Can you render the lines of the material from the line with "Kioxia’s memory is" through the line with "[Share event on X] (105, 2339)" as a Markdown table with columns Row and Entry, leaving out any blank lines?

------ Records shown ------

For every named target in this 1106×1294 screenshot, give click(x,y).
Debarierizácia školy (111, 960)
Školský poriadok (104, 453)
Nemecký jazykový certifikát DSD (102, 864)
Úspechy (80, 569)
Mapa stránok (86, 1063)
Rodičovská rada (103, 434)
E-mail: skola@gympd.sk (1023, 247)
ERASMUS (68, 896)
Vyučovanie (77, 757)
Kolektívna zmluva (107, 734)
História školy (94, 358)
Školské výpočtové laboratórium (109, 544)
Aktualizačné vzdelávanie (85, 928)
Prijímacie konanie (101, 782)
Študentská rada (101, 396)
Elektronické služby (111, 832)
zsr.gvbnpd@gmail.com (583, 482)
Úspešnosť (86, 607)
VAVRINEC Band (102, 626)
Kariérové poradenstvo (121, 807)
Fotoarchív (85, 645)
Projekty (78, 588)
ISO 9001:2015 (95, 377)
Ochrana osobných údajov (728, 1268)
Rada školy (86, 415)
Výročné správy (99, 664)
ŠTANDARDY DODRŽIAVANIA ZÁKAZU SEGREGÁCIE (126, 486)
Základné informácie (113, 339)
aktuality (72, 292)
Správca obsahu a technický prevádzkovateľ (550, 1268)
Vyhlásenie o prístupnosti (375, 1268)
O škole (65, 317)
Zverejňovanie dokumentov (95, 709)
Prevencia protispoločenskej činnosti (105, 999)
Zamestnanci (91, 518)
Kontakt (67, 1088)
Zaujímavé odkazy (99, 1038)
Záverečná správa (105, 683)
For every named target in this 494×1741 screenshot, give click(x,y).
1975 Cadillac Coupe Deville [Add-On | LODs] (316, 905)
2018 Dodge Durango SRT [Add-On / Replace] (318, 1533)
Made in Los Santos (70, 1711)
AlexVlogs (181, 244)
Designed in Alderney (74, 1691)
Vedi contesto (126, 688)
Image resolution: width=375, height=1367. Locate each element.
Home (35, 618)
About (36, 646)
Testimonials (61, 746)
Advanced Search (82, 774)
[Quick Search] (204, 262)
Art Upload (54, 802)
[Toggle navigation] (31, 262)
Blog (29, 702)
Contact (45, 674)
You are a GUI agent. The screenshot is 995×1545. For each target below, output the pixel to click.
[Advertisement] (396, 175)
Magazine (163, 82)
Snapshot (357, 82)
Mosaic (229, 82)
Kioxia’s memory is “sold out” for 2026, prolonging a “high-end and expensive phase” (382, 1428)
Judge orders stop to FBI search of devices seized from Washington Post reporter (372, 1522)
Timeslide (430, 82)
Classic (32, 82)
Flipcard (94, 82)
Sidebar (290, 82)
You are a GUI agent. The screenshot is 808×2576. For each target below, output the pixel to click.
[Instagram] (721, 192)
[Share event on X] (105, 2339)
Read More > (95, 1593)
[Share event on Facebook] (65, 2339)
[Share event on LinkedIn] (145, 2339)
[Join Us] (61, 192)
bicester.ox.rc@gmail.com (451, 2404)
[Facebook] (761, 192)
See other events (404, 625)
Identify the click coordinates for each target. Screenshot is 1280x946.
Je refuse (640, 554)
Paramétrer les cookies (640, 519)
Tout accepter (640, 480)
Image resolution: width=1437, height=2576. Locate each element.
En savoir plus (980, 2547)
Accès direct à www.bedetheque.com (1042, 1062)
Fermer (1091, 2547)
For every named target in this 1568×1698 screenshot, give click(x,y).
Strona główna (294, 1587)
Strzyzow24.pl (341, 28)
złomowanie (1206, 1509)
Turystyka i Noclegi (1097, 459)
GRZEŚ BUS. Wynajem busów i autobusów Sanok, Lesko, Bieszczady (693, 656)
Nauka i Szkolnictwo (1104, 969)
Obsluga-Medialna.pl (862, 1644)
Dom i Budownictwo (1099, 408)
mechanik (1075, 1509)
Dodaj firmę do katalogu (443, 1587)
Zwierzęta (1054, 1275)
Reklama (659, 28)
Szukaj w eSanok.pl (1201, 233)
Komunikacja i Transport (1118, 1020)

------

* [Expected answer]:
| Row | Entry |
|---|---|
| 1 | Kioxia’s memory is “sold out” for 2026, prolonging a “high-end and expensive phase” (382, 1428) |
| 2 | Judge orders stop to FBI search of devices seized from Washington Post reporter (372, 1522) |
| 3 | Timeslide (430, 82) |
| 4 | Classic (32, 82) |
| 5 | Flipcard (94, 82) |
| 6 | Sidebar (290, 82) |
| 7 | You are a GUI agent. The screenshot is 808×2576. For each target below, output the pixel to click. |
| 8 | [Instagram] (721, 192) |
| 9 | [Share event on X] (105, 2339) |